*GOAL OF THE EXERCISE*: Please rewrite the lines as a JSON list of strings, one string per line and skipping blank lines, starting at the line containing "1001x568 pixels. Task: Expand" and continuing through the last line, both included. Leave the pictures out.

*TASK MATERIAL*:
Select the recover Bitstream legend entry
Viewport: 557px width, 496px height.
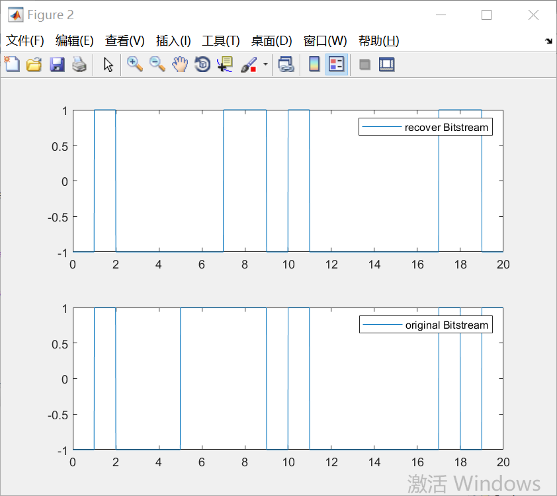(425, 126)
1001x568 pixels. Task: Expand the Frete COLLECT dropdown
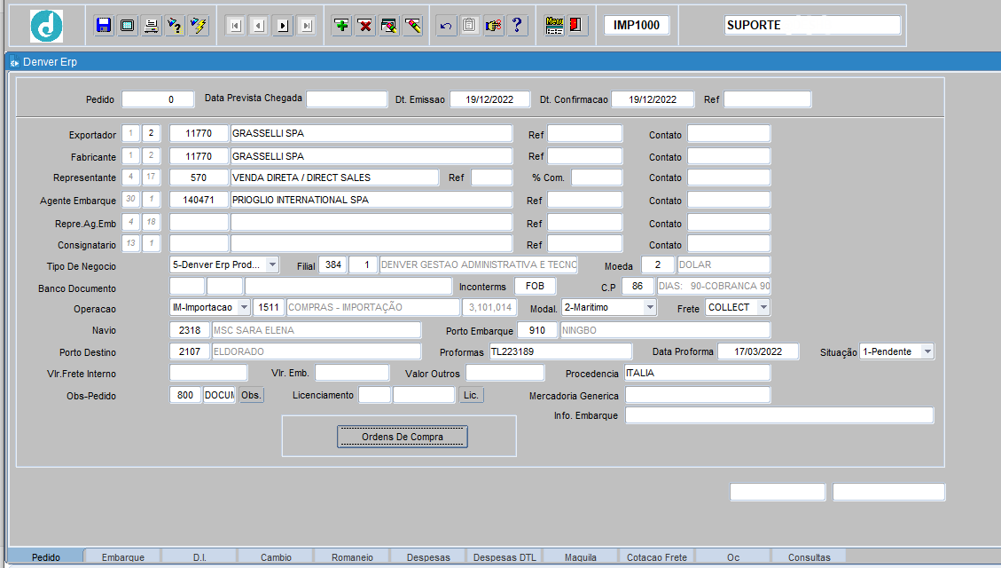click(x=763, y=307)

*WRITTEN SOLUTION*:
[
  "1001x568 pixels. Task: Expand the Frete COLLECT dropdown",
  "click(x=763, y=307)"
]